──────── AVAILABLE DATA ────────

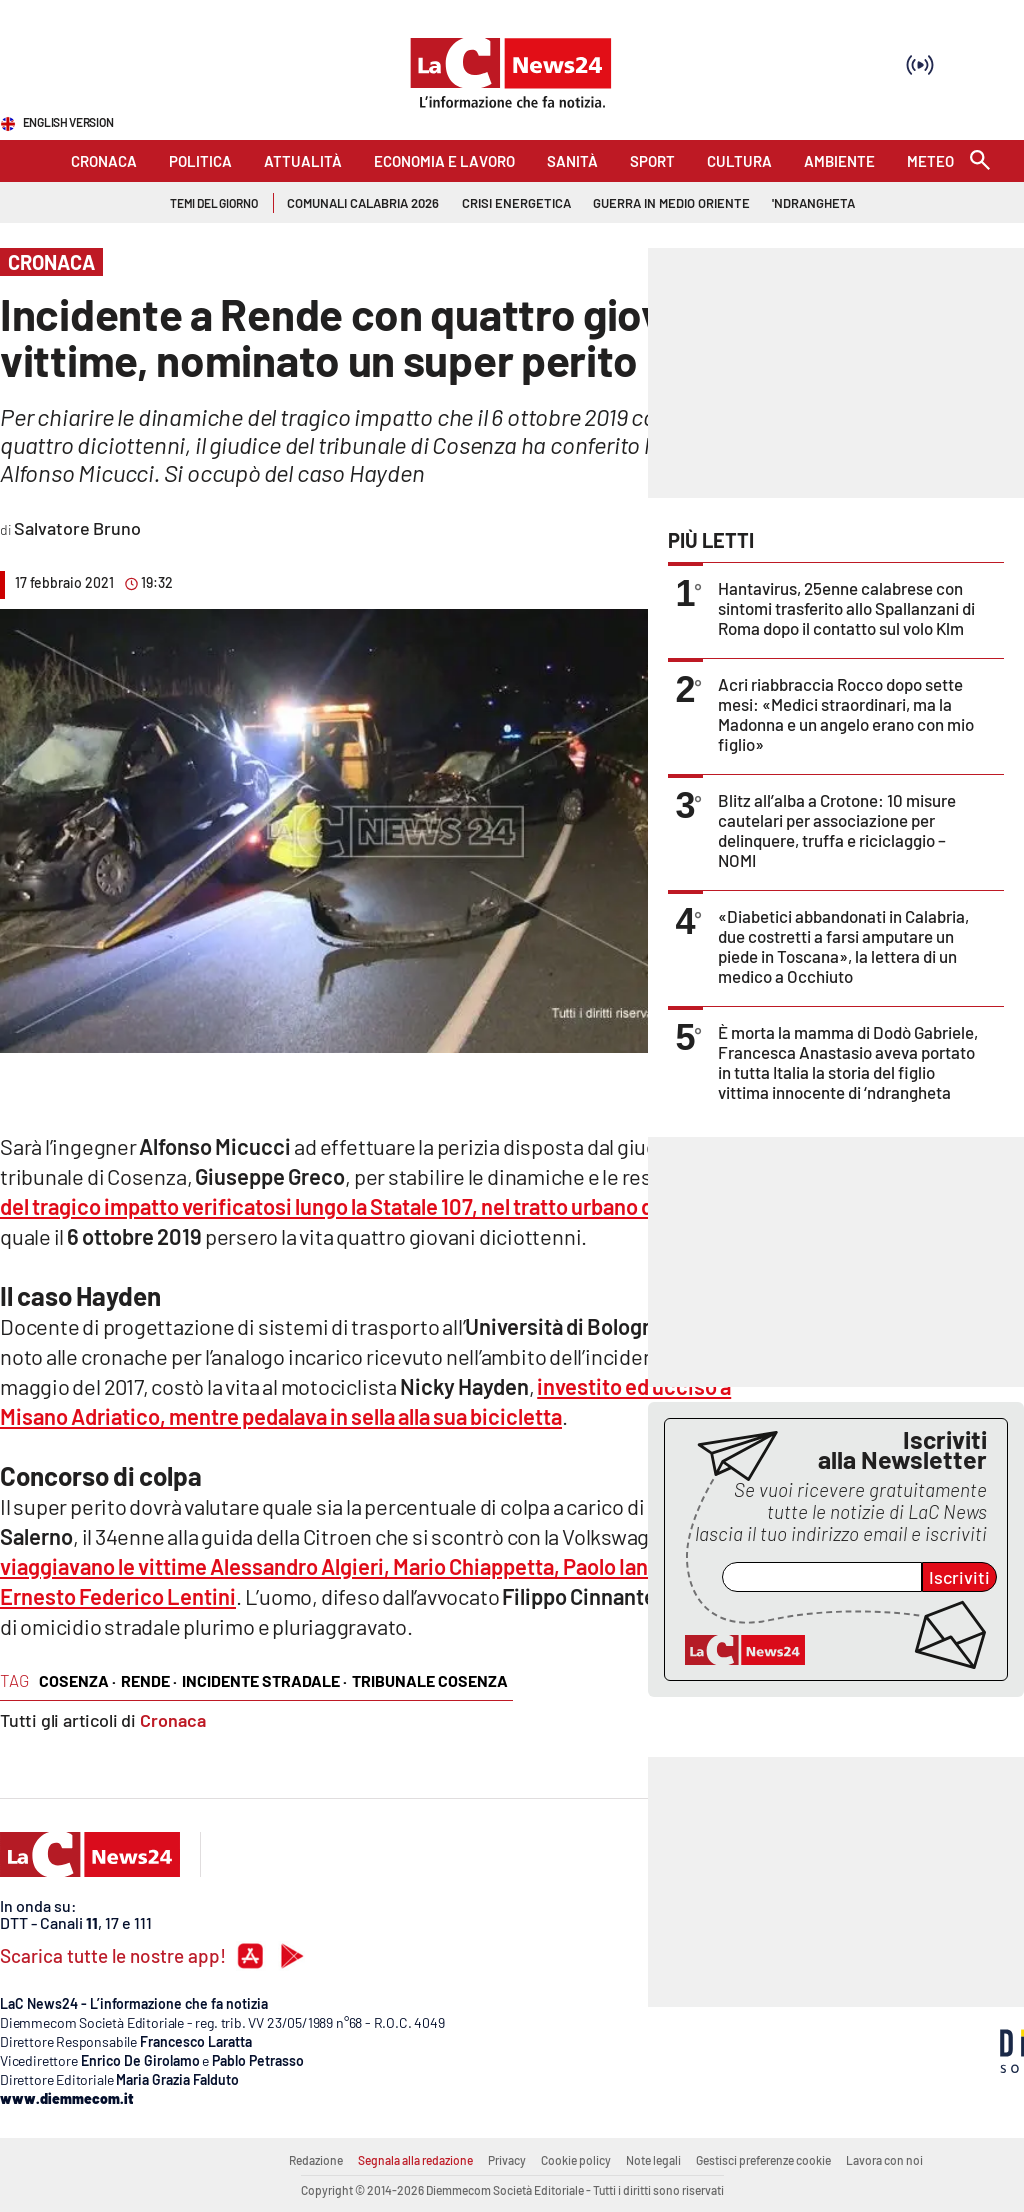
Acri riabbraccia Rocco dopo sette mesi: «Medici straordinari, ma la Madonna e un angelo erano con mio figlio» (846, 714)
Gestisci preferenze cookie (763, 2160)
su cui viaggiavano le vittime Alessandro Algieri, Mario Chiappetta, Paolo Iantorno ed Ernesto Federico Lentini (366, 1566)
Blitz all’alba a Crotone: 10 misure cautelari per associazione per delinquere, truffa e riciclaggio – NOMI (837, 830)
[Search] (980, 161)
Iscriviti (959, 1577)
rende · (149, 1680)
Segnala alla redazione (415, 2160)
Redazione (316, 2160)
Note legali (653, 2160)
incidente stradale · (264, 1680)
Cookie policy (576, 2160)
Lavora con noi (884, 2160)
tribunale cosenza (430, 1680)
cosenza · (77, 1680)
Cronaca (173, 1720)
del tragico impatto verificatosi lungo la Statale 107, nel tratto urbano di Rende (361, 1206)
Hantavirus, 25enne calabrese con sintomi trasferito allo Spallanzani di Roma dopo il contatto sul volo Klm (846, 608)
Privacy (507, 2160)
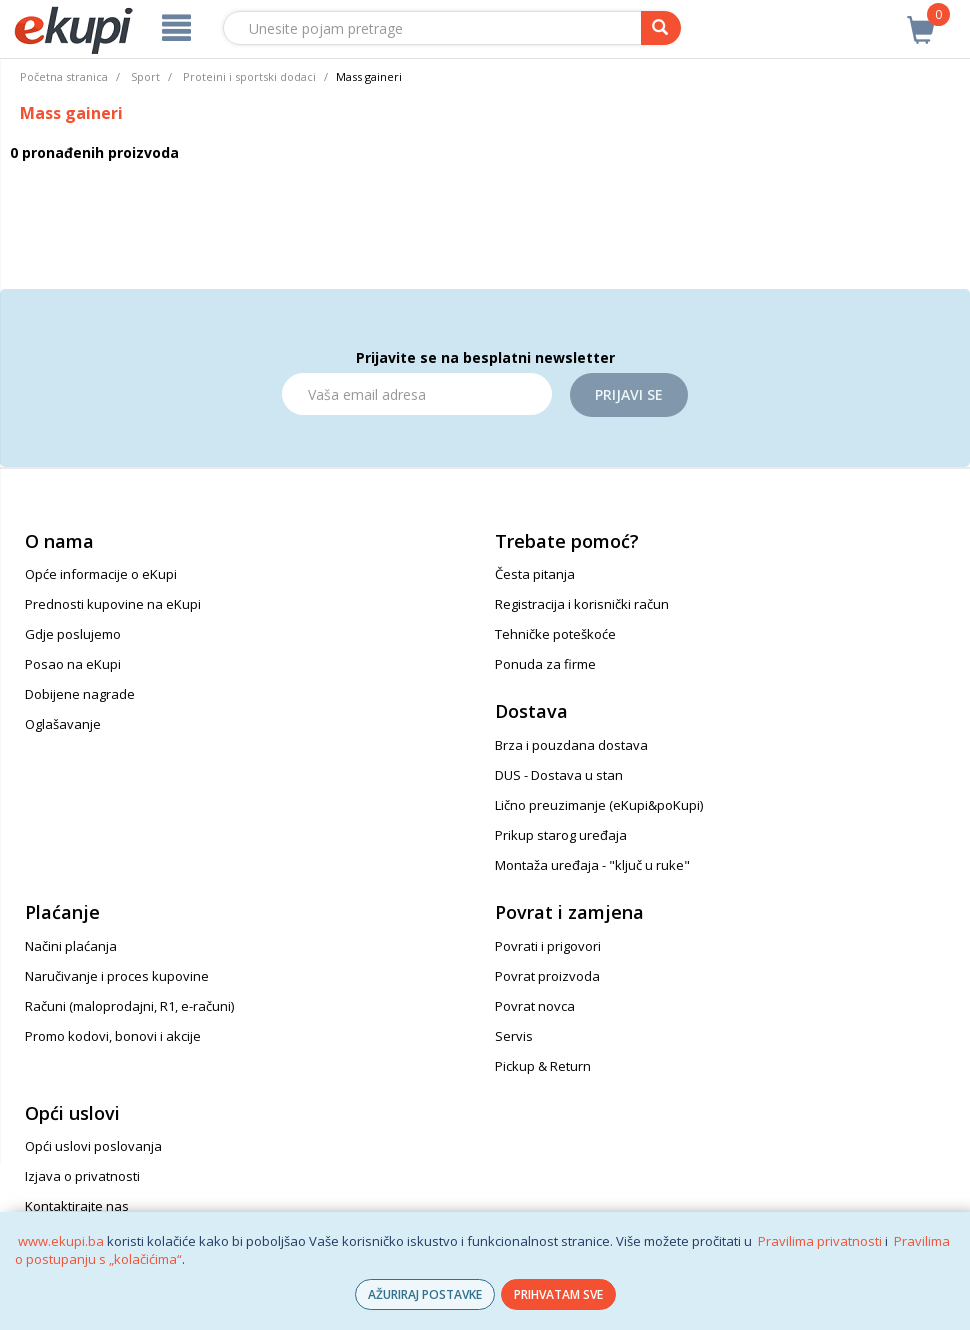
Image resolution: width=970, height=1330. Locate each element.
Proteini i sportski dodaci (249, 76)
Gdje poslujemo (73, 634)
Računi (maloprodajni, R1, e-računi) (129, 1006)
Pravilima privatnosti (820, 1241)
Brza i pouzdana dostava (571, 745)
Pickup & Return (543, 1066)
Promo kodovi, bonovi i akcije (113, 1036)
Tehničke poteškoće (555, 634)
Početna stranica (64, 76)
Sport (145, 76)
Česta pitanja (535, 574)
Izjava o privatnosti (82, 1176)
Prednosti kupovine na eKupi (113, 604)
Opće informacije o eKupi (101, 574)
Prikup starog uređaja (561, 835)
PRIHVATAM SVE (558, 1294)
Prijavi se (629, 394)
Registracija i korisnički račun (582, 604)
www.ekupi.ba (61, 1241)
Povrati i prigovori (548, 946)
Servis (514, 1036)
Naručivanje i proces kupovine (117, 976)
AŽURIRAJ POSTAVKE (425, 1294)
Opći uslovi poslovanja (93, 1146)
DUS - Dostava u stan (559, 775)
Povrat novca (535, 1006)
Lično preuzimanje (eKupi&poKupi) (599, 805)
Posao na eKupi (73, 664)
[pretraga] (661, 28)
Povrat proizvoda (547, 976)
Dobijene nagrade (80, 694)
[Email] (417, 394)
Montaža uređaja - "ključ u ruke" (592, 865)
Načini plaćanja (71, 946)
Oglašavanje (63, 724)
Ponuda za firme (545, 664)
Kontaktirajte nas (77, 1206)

────────

PROMPT. Write the "Dobijene nagrade (80, 694)" line and all later lines exactly. Stop at the end of the data.

RESULT OF THE EXERCISE.
Dobijene nagrade (80, 694)
[Email] (417, 394)
Montaža uređaja - "ključ u ruke" (592, 865)
Načini plaćanja (71, 946)
Oglašavanje (63, 724)
Ponuda za firme (545, 664)
Kontaktirajte nas (77, 1206)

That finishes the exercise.